Il 25 gennaio 1985 segna l’uscita di un piccolo capolavoro del cinema americano: Fandango. Scritto e diretto da Kevin Reynolds, il film è un mix unico di commedia, malinconia e simbolismo, ambientato negli anni ’70 e profondamente radicato nello spirito di una generazione. Anche se non è un titolo che viene citato spesso tra i grandi classici, chi lo conosce sa che si tratta di un’esperienza cinematografica indimenticabile.
La storia inizia nel 1971, durante i giorni di consegna dei diplomi all’Università di Austin, Texas. Il Vietnam incombe come un’ombra sul futuro di Kenneth e Gardner, due amici che ricevono le lettere di arruolamento proprio mentre si preparano a salutare la vita universitaria. Gardner, interpretato da un giovane e magnetico Kevin Costner, convince il gruppo a intraprendere un viaggio improvvisato verso il confine con il Messico. È l’ultima occasione per celebrare la giovinezza prima che il mondo adulto li divori. Con loro ci sono anche Dorman, Phil e Lester, quest’ultimo una sorta di spettatore silenzioso che trascorre la maggior parte del tempo a dormire.
Il viaggio in Cadillac, che inizialmente sembra una semplice fuga, si trasforma ben presto in un’esperienza surreale. Tra imprevisti e incontri assurdi, i ragazzi affrontano situazioni che mescolano umorismo, tensione e riflessione. Ad esempio, quando finiscono senza benzina nel bel mezzo della prateria, decidono che farsi trainare da un treno sia una buona idea. Ovviamente, non lo è: la carrozzeria dell’auto viene strappata via, lasciandoli a piedi.
Uno degli episodi più iconici è il lancio col paracadute di Phil, un nerd insicuro interpretato da Judd Nelson. Convinto dai suoi amici a provare questa esperienza, si ritrova con uno zaino che, invece del paracadute, contiene solo panni da lavare. La scena è un perfetto esempio dello spirito del film: tensione, ironia e una buona dose di follia. Phil riesce a salvarsi usando il paracadute di riserva, guadagnandosi così il rispetto del gruppo. È un momento di redenzione che lo eleva da semplice figura comica a membro degno della “confraternita”.

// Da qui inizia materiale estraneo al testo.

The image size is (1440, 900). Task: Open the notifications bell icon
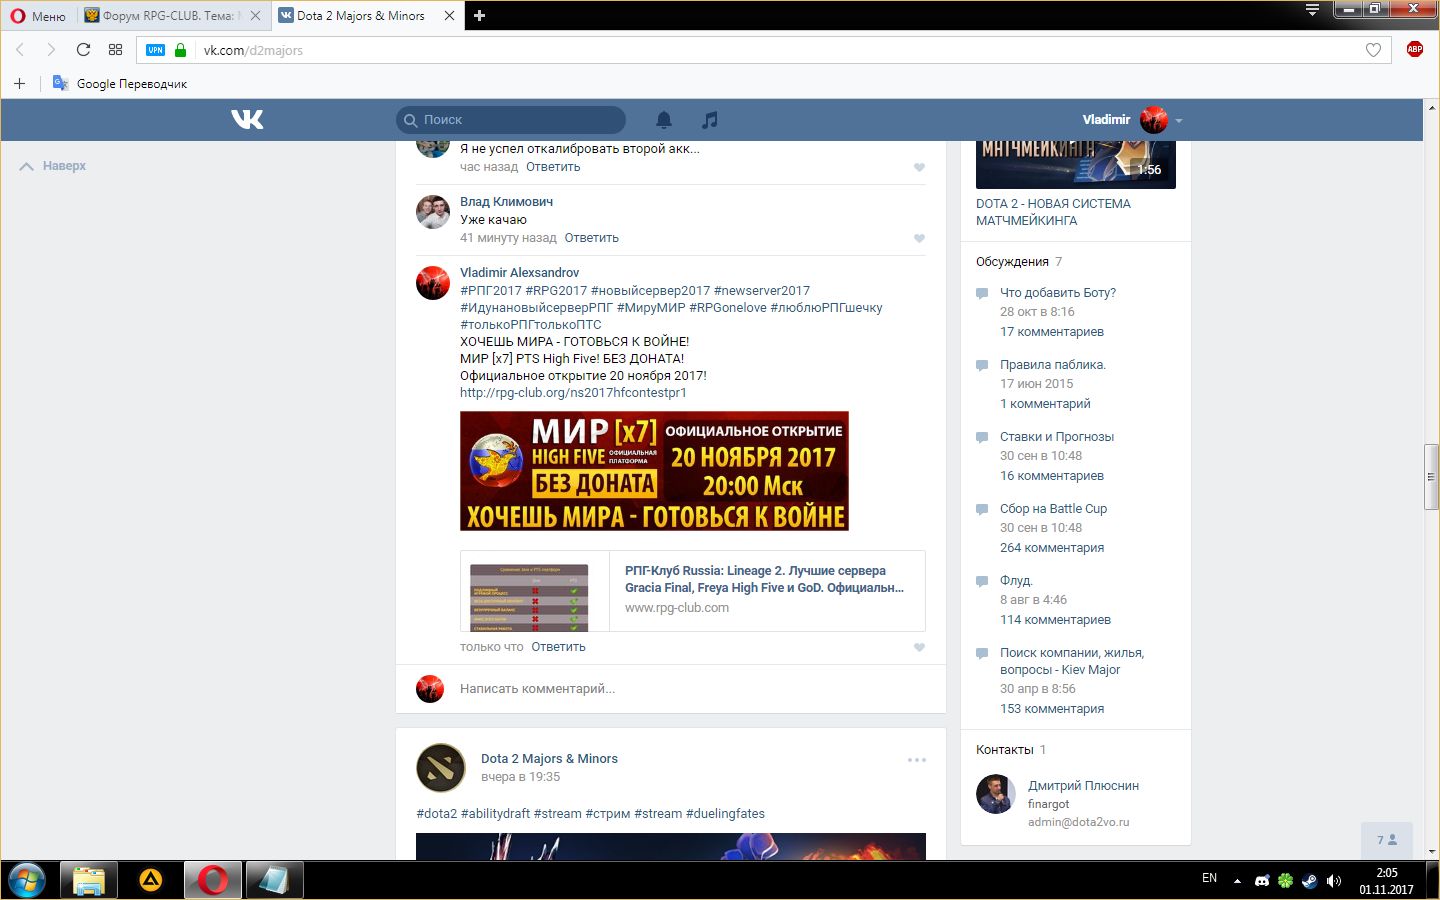[x=664, y=120]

Il culmine del viaggio arriva quando il gruppo raggiunge il Gran Canyon e disseppellisce “Dom”. Per tutta la durata del film, il misterioso “Dom” era stato evocato come un simbolo enigmatico, quasi mitologico. La rivelazione, però, è sorprendente nella sua semplicità: Dom è una bottiglia di champagne Dom Pérignon, nascosta anni prima durante un’altra scorribanda giovanile. Quel brindisi, fatto davanti all’immensità del canyon, è un momento struggente. Non è solo una celebrazione della giovinezza, ma anche un addio a quel periodo irripetibile della vita.
La parte finale del film sposta il tono verso una malinconica dolcezza. Gardner organizza il matrimonio tra Kenneth e Debbie, ex fidanzata di Gardner stesso. È un gesto che sottolinea il passaggio del testimone, l’accettazione di un nuovo capitolo per tutti loro. La cerimonia è un evento improvvisato, con una banda musicale locale e gli abitanti di un villaggio coinvolti nei preparativi. Gardner balla un fandango d’addio con Debbie, un momento che sancisce la fine del loro passato insieme.

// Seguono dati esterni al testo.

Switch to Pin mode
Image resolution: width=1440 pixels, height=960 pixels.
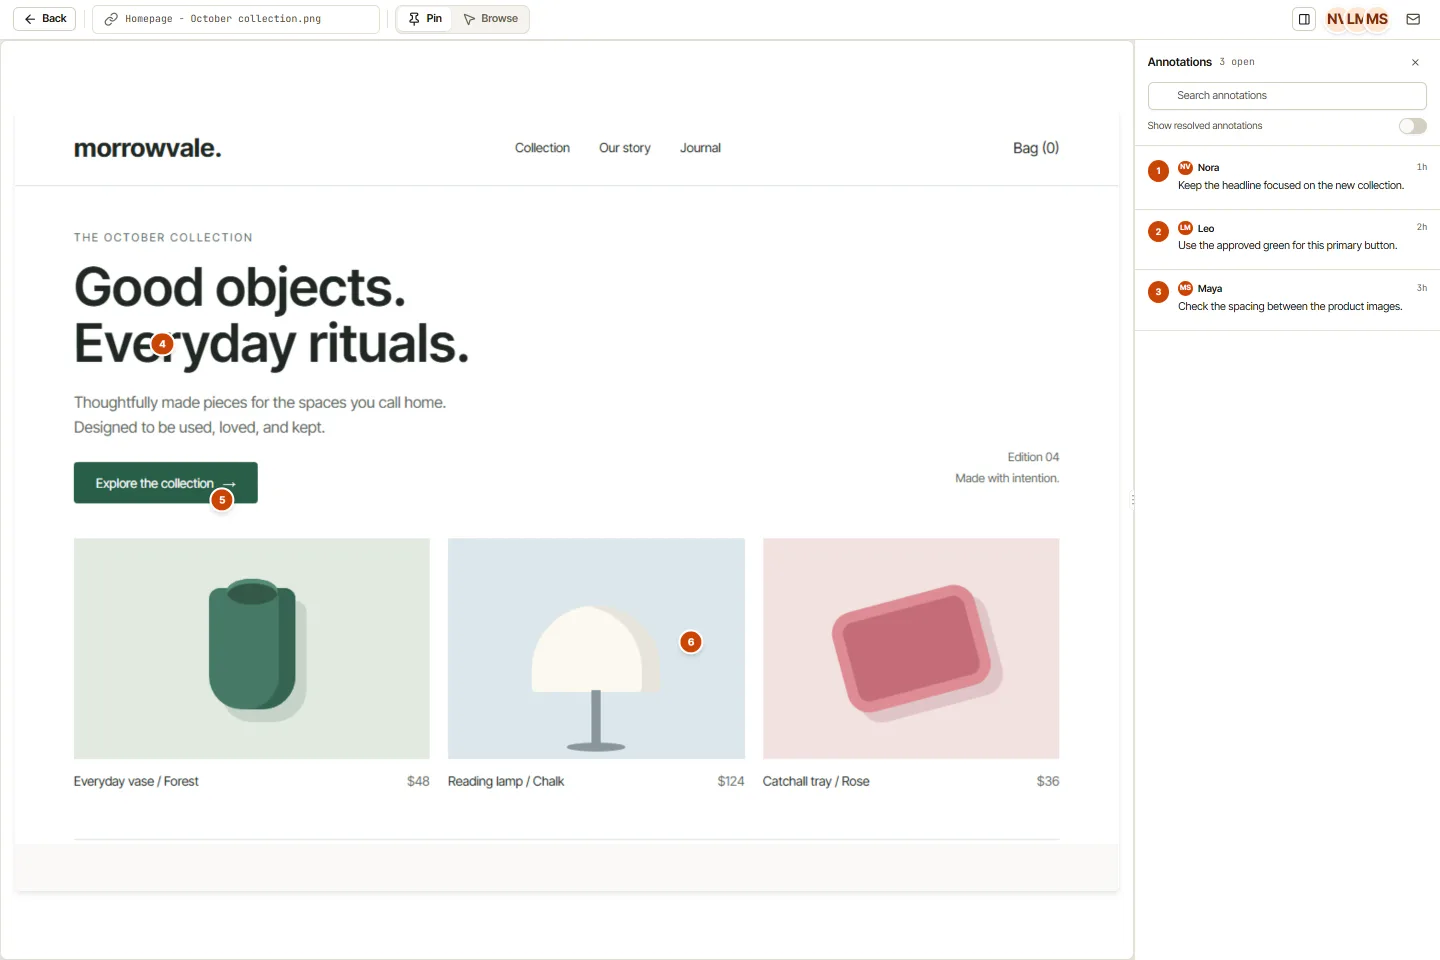425,19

Le musiche di Pat Metheny, che accompagnano questa danza finale, amplificano il senso di malinconia e bellezza che permea tutto il film. Gardner, sempre un passo avanti agli altri, sparisce verso il Messico, lasciando gli amici e lo spettatore con un senso di perdita, ma anche con la consapevolezza che la vita deve andare avanti.
Fandango non è solo un road movie, ma una vera e propria celebrazione della giovinezza, con tutte le sue contraddizioni, follie e paure. È un film che riesce a far ridere e riflettere nello stesso momento, offrendo sequenze indimenticabili come la notte passata sul set abbandonato de Il gigante o la battaglia simbolica nel cimitero. E poi c’è la guerra del Vietnam, che incombe sullo sfondo come un memento mori, un richiamo costante alla serietà del mondo che aspetta i protagonisti appena oltre il confine della loro spensieratezza.
A distanza di quarant’anni, Fandango rimane un gioiello dimenticato, uno di quei film che ti sorprende con la sua capacità di toccare corde profonde. Nonostante il suo tono inizialmente leggero, emerge come una riflessione intensa sulla fine dell’innocenza e sull’inevitabile transizione verso l’età adulta. Kevin Reynolds e Kevin Costner, qui alle loro prime armi, hanno dato vita a un’opera unica che merita di essere riscoperta, soprattutto da chi cerca un cinema capace di raccontare l’essenza della giovinezza con autenticità e poesia.